No matter how evil or immoral his actions, I wrote, Saddam was their patient, and therefore deserved the same duty of care as any other patient would expect to receive; this duty included allowing him the right to privacy and confidentiality. The ethical responsibilities of those medical personnel should not have been over-ridden by the US army's need for a public relations coup.
It has never been a doctor's prerogative to pass moral judgment on our patients; it's not our call. If they come to us, we treat them; whether they are Hitler, Pol Pot, Stalin, Attila the Hun or even Harry Potter, whatever they've done, whatever they may do, no matter how drunk, stoned, cheeky, obnoxious or obsessed with world domination and genocide they might be, it's still our job to patch them up as best we can and send them either home to their families or back to the mercies of a military court.
This onerous ethical obligation particularly comes home to roost every Hallowe'en, when we get the inevitable influx of impertinent and delinquent brats brought in snivelling after having burnt themselves by fooling around with fireworks or jumping into bonfires to prove they are the biggest sucker in their peer group.

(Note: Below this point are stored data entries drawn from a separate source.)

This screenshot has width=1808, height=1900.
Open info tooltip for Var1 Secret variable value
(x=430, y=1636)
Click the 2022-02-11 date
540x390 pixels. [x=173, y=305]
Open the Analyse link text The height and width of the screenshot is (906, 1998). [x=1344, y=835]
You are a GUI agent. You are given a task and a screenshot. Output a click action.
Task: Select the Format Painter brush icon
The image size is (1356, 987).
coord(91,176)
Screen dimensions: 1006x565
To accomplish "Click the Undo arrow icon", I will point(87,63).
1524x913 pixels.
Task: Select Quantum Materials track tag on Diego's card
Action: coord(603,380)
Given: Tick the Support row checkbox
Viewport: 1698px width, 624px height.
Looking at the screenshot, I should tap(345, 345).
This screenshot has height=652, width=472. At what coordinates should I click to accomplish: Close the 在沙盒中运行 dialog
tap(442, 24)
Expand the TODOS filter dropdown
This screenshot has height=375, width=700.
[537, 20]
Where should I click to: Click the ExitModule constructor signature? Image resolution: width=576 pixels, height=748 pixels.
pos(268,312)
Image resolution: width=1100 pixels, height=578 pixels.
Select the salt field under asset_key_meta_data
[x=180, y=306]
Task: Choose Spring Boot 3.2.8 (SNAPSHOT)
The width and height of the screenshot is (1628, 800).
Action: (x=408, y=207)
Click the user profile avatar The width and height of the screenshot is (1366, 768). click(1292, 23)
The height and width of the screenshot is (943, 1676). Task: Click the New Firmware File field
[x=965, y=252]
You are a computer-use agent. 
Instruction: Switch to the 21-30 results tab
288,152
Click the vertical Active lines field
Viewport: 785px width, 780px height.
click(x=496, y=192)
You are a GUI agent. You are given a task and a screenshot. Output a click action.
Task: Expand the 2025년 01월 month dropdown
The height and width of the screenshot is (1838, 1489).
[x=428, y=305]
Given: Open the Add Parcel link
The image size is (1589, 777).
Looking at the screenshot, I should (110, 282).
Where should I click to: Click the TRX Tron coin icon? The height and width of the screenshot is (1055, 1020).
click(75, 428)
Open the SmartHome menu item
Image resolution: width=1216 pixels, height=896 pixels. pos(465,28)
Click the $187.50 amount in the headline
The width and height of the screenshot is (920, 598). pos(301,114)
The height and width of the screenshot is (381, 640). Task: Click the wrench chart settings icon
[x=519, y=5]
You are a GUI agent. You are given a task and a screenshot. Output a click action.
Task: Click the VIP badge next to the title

Therapeutic interventions may, of course, extend to prevention of future similar transgressions and, a good hard kick in the arse and the threat that what they'd get next time would make Lord of the Flies look like Disneyland, may be viewed as an appropriate form of what Pendleton (much-beloved by our course organiser when I was a trainee) would have considered an integral part of every consultation.
Opportunistic health promotion; ain't it great?